• PROBLEM DESCRIPTION
Which entries below start at the line containing "Select the Rectangular Marquee tool" and end at the line containing "(x=91, y=334)"? Copy both of those lines and every line between them, unchanged.

----------

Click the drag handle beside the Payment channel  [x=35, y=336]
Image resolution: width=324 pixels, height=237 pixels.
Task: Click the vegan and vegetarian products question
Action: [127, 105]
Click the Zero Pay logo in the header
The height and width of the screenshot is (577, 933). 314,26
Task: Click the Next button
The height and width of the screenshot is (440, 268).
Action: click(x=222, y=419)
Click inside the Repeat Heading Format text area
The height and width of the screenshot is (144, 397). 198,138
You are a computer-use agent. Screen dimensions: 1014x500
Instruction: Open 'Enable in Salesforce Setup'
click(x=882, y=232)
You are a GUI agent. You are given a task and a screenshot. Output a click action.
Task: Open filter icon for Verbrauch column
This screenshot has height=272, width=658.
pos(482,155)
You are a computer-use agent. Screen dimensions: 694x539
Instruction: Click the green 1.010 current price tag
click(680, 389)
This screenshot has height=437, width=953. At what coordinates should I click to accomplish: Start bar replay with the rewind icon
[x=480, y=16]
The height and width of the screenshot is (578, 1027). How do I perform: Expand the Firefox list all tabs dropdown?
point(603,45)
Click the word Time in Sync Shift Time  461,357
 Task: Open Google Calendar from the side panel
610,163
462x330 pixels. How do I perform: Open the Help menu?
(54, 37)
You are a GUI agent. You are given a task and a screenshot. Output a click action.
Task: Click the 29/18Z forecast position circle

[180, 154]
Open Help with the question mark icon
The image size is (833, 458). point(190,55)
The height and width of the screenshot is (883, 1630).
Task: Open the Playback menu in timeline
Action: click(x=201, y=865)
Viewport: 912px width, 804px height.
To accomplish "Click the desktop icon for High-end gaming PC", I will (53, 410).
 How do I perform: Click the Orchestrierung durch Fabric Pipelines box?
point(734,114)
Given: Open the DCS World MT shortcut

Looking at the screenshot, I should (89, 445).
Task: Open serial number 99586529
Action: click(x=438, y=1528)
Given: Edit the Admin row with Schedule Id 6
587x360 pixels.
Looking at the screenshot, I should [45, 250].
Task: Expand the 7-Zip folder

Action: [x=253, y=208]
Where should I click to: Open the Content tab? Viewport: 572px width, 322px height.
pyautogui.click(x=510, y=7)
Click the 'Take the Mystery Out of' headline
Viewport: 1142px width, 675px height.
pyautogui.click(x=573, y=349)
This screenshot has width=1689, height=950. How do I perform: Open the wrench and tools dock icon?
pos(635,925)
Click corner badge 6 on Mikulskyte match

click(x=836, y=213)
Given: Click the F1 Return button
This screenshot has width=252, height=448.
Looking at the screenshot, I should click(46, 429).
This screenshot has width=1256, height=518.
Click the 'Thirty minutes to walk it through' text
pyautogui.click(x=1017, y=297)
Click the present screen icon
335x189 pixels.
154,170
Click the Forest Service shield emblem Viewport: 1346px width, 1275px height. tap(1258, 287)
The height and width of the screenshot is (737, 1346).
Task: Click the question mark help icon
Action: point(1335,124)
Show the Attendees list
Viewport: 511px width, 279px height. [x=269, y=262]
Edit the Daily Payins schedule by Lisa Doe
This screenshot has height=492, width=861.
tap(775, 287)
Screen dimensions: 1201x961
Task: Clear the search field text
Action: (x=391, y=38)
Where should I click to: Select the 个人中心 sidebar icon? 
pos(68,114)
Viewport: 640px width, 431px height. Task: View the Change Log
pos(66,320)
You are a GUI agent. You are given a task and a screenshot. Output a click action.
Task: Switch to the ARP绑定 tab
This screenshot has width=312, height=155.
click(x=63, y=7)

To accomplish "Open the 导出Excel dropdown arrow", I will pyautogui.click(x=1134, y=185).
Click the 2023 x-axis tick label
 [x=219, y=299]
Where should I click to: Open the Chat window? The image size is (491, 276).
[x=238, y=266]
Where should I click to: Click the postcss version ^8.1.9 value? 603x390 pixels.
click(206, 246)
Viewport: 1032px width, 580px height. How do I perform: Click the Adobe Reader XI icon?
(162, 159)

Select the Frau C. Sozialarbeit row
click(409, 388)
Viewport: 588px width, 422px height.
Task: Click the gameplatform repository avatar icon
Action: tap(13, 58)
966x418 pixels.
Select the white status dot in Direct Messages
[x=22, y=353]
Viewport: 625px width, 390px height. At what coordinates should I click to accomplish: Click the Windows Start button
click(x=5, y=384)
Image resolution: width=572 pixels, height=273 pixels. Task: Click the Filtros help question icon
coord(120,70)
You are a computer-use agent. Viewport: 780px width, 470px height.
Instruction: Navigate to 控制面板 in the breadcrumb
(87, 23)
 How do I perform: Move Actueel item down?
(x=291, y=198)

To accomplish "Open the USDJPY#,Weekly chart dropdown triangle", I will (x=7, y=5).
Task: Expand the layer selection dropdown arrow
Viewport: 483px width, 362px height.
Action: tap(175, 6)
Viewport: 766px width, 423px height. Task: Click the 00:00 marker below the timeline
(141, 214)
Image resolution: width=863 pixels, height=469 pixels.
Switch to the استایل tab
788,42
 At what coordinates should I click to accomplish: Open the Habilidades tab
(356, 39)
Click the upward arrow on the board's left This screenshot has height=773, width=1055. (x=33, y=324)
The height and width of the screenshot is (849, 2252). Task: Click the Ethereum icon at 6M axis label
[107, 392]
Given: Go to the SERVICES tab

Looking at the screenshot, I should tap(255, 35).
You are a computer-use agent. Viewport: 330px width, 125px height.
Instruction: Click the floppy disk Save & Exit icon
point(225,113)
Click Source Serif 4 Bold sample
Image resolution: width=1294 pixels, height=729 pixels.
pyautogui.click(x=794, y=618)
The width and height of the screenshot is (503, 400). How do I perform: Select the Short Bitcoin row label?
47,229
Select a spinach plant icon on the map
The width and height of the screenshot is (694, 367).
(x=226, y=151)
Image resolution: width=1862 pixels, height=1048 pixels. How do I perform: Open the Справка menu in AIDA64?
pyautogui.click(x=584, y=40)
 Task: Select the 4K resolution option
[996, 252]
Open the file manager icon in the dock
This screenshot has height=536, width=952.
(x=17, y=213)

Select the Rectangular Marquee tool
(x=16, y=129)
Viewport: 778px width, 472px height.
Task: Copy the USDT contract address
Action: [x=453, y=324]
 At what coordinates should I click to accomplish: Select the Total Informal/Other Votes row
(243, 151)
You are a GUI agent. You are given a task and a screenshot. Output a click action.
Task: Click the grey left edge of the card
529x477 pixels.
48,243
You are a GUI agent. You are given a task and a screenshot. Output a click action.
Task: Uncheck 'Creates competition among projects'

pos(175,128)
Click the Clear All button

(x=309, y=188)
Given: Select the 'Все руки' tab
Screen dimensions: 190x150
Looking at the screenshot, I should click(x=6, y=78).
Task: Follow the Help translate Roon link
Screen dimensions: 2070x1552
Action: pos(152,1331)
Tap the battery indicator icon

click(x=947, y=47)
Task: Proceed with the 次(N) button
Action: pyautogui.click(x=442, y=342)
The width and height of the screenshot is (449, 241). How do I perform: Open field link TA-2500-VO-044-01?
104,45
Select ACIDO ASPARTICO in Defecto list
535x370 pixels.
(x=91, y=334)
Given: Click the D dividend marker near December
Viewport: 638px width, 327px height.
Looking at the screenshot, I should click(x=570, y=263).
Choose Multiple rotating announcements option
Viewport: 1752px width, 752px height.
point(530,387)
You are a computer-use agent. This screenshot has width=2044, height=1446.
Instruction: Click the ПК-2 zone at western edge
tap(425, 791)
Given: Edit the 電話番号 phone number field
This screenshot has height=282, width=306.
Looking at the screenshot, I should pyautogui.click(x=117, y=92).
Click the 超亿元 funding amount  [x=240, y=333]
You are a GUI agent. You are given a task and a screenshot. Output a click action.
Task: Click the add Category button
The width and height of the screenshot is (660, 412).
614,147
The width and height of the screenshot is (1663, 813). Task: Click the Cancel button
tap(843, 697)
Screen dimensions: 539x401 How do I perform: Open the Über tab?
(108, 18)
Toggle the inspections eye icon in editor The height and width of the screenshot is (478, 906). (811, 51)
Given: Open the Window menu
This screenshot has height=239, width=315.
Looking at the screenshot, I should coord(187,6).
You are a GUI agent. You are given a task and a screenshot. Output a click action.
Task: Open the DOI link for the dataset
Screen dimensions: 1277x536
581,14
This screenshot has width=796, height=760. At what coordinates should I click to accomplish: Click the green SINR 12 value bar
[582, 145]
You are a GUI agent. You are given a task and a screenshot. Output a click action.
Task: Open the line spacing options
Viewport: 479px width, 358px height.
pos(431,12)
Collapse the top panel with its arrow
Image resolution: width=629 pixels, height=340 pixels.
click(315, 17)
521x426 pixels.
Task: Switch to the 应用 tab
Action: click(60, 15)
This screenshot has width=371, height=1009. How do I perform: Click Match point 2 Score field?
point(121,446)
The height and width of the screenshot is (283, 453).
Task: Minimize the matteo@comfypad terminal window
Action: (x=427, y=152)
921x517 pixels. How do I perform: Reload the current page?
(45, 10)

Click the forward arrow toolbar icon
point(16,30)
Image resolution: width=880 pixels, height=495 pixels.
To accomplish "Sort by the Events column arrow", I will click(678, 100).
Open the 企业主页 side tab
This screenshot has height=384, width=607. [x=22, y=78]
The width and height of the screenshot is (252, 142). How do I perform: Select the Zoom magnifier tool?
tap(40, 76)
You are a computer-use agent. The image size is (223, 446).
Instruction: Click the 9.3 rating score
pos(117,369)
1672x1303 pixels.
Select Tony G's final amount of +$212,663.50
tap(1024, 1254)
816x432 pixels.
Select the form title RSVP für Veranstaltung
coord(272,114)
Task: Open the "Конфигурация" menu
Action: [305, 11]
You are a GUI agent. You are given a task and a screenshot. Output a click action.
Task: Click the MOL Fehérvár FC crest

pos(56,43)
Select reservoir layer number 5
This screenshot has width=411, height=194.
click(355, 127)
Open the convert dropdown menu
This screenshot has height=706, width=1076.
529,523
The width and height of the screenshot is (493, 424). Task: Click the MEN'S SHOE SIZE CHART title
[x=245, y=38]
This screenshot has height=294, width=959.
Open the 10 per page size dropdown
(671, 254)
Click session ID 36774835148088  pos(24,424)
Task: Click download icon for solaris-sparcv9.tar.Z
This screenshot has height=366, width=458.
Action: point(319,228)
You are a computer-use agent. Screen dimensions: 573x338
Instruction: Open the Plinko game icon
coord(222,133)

----------

• RESULT
Select the Rectangular Marquee tool
(x=16, y=129)
Viewport: 778px width, 472px height.
Task: Copy the USDT contract address
Action: [x=453, y=324]
 At what coordinates should I click to accomplish: Select the Total Informal/Other Votes row
(243, 151)
You are a GUI agent. You are given a task and a screenshot. Output a click action.
Task: Click the grey left edge of the card
529x477 pixels.
48,243
You are a GUI agent. You are given a task and a screenshot. Output a click action.
Task: Uncheck 'Creates competition among projects'

pos(175,128)
Click the Clear All button

(x=309, y=188)
Given: Select the 'Все руки' tab
Screen dimensions: 190x150
Looking at the screenshot, I should click(x=6, y=78).
Task: Follow the Help translate Roon link
Screen dimensions: 2070x1552
Action: pos(152,1331)
Tap the battery indicator icon

click(x=947, y=47)
Task: Proceed with the 次(N) button
Action: pyautogui.click(x=442, y=342)
The width and height of the screenshot is (449, 241). How do I perform: Open field link TA-2500-VO-044-01?
104,45
Select ACIDO ASPARTICO in Defecto list
535x370 pixels.
(x=91, y=334)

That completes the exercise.